— START The data —
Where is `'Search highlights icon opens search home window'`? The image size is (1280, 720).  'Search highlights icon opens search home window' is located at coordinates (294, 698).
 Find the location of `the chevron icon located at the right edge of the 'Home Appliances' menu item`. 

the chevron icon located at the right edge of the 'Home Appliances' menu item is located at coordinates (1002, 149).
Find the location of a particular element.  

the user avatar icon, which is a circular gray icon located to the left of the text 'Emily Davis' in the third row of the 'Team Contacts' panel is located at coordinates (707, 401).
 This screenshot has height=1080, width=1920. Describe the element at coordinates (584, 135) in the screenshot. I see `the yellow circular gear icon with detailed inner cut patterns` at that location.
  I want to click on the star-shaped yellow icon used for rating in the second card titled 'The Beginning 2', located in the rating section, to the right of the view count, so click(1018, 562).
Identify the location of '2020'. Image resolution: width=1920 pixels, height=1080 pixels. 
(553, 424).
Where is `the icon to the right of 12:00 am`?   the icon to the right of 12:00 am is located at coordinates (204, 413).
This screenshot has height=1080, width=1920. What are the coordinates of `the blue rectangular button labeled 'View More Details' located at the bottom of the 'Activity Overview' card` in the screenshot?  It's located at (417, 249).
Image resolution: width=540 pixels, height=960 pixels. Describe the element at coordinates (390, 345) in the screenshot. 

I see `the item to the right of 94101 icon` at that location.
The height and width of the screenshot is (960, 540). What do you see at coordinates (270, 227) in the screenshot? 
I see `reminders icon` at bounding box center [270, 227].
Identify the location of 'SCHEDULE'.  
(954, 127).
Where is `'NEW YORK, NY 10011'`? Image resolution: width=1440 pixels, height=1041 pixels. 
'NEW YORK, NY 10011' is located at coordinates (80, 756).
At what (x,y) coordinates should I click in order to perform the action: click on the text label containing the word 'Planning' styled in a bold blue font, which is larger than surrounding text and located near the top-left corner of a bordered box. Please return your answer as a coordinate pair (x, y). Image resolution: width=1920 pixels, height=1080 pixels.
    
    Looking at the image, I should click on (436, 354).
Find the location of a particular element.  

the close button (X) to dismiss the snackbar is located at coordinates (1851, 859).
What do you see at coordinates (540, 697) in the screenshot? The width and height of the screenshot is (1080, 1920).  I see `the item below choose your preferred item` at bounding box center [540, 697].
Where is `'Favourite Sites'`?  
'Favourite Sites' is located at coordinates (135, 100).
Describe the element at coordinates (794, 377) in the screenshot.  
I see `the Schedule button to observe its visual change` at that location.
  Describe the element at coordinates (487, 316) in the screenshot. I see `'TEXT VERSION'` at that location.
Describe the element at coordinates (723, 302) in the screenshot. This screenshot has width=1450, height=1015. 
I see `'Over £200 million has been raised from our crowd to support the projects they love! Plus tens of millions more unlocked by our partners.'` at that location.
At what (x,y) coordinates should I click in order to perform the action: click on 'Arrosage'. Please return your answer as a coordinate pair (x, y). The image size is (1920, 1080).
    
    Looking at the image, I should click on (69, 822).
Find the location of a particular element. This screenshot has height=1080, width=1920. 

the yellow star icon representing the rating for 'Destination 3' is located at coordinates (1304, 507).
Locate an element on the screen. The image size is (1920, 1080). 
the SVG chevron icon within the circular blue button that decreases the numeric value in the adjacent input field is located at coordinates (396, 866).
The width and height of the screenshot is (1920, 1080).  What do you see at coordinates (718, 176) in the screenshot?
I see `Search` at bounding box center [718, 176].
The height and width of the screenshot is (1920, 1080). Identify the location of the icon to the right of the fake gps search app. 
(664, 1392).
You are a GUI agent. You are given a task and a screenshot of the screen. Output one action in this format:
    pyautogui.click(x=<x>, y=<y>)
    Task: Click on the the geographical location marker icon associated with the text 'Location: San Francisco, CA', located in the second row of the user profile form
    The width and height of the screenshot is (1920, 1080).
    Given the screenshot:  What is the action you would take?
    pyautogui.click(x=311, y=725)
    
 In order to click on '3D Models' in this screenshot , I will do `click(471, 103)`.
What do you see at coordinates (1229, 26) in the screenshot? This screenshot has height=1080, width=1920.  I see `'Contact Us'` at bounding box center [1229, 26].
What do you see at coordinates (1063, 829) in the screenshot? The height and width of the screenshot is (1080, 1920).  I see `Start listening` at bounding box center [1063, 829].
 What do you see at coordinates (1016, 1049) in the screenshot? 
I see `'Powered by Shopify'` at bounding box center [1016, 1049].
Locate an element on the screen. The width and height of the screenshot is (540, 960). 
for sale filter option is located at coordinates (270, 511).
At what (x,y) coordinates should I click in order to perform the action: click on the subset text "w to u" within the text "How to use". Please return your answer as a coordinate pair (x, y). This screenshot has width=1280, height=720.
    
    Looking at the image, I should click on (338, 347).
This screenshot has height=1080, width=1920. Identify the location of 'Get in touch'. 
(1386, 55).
— END The data —
▶ _Task to carry out_
Please copy out, word for word, everything in the entries from the line containing "Identify the location of '2020'." down to the line containing "item to the", including both of those lines.

▶ _Full response_
Identify the location of '2020'. Image resolution: width=1920 pixels, height=1080 pixels. 
(553, 424).
Where is `the icon to the right of 12:00 am`?   the icon to the right of 12:00 am is located at coordinates (204, 413).
This screenshot has height=1080, width=1920. What are the coordinates of `the blue rectangular button labeled 'View More Details' located at the bottom of the 'Activity Overview' card` in the screenshot?  It's located at (417, 249).
Image resolution: width=540 pixels, height=960 pixels. Describe the element at coordinates (390, 345) in the screenshot. 

I see `the item to the right of 94101 icon` at that location.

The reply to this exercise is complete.